The payoff has been counted in the fatality rate - Australia has had one of the lowest rates of death anywhere in the world.
Over the past week, that story has started to change. Now, cases of Omicron are exploding around the country with the national tally hitting over 21,000 cases on Thursday and New South Wales recording that alone on Friday.
Here are four charts that show the extraordinary turnaround in case numbers:
Within about a couple of weeks, Australia has gone from having one of the lowest rates of new Covid cases per population anywhere in the world to being in the top 20 of countries with a population over 500,000. By the same measure if NSW were a country it would be sitting in the top 10.
While Australia's cases have been climbing, so too have those of other countries. On Wednesday, the US set a global record with 488,000 cases according to the New York Times database.
It's important to note that countries with better testing systems are inherently likely to produce higher figures - and even in Australia's case, it is clear that many positive cases are going unrecorded. Nevertheless, its position has changed extremely rapidly.

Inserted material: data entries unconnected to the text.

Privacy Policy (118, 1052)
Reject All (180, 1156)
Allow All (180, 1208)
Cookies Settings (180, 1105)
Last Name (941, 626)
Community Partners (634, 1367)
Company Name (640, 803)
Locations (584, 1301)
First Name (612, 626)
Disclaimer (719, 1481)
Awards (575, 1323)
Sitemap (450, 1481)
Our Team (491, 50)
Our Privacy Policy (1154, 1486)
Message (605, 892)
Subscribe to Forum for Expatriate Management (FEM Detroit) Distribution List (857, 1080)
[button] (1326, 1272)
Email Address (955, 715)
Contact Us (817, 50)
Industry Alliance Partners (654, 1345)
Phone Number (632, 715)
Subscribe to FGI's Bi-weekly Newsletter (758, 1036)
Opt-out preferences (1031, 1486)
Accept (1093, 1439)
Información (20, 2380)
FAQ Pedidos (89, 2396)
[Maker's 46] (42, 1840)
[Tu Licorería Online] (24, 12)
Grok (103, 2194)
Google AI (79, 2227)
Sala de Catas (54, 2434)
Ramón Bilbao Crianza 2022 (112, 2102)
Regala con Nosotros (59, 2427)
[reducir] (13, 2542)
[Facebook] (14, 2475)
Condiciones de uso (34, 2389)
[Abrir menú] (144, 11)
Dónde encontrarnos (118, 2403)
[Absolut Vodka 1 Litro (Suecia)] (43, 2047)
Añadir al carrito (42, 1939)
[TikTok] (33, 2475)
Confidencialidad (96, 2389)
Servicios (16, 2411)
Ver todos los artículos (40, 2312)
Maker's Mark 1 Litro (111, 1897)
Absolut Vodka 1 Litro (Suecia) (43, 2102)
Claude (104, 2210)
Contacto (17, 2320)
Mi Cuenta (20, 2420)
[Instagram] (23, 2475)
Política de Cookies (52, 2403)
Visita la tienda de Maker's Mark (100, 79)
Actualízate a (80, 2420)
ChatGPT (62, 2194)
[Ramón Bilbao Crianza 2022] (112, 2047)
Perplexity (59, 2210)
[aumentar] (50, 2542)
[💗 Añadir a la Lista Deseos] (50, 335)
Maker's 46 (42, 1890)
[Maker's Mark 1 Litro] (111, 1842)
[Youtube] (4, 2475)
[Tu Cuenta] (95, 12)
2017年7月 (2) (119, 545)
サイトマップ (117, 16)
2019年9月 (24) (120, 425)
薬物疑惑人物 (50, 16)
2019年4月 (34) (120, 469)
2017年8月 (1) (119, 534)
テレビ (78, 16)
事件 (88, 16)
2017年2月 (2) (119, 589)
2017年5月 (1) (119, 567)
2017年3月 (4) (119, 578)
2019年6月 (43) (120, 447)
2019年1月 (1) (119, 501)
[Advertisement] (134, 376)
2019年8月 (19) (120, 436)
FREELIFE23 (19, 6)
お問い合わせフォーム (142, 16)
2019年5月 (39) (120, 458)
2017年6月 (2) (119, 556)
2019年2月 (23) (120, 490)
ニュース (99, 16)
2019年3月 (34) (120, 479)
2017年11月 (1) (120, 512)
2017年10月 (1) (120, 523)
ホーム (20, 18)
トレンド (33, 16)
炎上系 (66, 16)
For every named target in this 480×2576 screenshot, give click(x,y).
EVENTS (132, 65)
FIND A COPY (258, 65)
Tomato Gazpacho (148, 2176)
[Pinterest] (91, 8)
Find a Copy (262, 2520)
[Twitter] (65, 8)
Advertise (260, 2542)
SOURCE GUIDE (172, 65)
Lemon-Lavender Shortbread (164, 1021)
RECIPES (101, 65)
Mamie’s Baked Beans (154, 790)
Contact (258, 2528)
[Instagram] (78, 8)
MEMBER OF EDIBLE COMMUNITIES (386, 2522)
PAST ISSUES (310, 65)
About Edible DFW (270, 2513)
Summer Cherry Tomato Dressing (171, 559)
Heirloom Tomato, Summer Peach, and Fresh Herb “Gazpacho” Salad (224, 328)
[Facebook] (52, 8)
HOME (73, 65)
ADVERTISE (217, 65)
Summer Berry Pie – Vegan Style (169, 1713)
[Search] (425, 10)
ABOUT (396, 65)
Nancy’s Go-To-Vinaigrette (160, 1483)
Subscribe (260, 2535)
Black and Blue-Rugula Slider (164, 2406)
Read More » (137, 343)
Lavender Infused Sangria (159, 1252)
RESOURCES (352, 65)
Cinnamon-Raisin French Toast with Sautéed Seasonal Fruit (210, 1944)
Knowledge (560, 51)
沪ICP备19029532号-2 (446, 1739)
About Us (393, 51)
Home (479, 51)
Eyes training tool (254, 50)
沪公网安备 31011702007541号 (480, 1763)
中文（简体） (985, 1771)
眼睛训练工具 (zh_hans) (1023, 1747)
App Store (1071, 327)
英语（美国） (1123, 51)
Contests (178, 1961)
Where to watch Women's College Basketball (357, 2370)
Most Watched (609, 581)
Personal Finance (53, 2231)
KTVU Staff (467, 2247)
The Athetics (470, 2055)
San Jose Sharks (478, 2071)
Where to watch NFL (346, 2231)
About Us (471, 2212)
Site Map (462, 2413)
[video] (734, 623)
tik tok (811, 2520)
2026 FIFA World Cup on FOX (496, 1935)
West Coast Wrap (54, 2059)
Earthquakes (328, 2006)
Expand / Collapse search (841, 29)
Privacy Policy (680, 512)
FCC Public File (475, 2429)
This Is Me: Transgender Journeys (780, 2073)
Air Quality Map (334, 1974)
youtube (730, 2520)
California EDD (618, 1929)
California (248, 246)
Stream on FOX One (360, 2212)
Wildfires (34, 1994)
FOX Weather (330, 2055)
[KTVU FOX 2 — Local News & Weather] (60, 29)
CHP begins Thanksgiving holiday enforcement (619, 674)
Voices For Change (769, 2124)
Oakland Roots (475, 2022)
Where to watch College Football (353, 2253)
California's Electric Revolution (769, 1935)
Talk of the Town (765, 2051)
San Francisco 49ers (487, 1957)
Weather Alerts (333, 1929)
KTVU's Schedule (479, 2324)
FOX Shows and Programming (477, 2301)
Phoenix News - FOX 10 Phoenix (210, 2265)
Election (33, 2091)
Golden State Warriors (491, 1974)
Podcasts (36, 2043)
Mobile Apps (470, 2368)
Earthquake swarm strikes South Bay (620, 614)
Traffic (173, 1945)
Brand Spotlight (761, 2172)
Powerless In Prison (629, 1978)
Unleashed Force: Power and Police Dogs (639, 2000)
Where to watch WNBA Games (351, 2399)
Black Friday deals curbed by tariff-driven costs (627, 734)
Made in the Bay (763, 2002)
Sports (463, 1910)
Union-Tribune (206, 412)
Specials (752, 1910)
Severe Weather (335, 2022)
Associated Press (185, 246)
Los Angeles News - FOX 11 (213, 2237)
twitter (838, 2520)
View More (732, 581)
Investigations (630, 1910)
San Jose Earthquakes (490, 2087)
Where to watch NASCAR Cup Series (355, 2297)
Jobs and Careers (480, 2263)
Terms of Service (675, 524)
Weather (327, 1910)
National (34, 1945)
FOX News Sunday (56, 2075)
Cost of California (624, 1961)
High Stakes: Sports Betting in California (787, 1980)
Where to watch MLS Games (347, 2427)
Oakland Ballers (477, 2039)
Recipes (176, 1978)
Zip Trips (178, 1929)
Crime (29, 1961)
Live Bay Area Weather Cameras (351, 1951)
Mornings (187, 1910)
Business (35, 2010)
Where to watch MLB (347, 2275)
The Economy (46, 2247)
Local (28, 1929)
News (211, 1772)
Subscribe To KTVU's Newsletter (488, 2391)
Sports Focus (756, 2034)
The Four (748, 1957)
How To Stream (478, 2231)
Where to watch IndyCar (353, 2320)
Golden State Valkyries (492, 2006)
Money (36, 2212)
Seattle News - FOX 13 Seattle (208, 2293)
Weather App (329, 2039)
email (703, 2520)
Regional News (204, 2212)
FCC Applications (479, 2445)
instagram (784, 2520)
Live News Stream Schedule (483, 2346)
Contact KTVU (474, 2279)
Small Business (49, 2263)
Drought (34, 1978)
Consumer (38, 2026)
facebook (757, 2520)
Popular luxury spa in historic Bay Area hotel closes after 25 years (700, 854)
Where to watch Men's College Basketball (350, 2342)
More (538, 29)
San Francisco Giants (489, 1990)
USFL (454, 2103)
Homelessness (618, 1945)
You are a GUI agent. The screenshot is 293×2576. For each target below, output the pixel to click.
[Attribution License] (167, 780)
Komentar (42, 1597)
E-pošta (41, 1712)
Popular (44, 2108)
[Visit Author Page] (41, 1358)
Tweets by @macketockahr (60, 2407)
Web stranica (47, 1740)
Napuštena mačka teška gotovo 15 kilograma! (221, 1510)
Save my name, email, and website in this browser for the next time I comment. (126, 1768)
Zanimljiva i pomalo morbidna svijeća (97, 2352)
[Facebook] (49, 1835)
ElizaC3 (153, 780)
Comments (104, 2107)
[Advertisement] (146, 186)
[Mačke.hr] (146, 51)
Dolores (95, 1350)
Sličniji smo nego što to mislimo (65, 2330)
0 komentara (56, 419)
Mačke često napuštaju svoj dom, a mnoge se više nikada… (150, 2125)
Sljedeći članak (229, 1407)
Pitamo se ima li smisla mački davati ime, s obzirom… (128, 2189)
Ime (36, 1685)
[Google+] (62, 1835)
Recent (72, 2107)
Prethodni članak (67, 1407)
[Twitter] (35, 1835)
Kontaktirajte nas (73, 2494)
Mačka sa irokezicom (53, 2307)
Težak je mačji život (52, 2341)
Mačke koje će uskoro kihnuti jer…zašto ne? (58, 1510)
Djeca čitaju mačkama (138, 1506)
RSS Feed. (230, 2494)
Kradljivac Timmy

Sydney has gone very quickly from containment to explosion. On 3 December Australia's biggest city recorded its first known case of Omicron community transmission - a school student. Regional cities and rural areas have also experienced a sharp rise in cases.
The NSW government initially held steady on the plan to lift its mask mandate and abandon QR codes just as the wave of cases broke - which quickly forced it to backtrack. This chart shows how quickly cases grew - with the seven-day rolling average now spiking vertically.
Although NSW has led the nation's outbreak, case numbers have grown in every state and territory, resulting in a huge rise in the national number.
On Thursday the nation's chief medical officer Prof Paul Kelly sought to dampen Omicorn panic by pointing to the "positive" news - while cases are skyrocketing, hospitalisations have not seen a surge.
"Hospitalisations, ICU and ventilation rates in Australia, they're extremely low compared with what we were seeing with Delta and in the pre-vaccination era, with other variants of the virus," Kelly said.
This data can be hard to track across the different jurisdictions, because of the lag in reporting times, but it is important to note there is a gap of 10 to 14 days between cases being recorded and hospitalisations.
It is certainly true that the hospital numbers have not followed the skyrocketing case numbers. As the NSW chief health officer, Kerry Chant, pointed out on Friday, some of those in hospital with Covid will have been admitted for other reasons, and it is hard to disentangle the data - but those cases nevertheless still add to complications for treatment and the burden on the health service.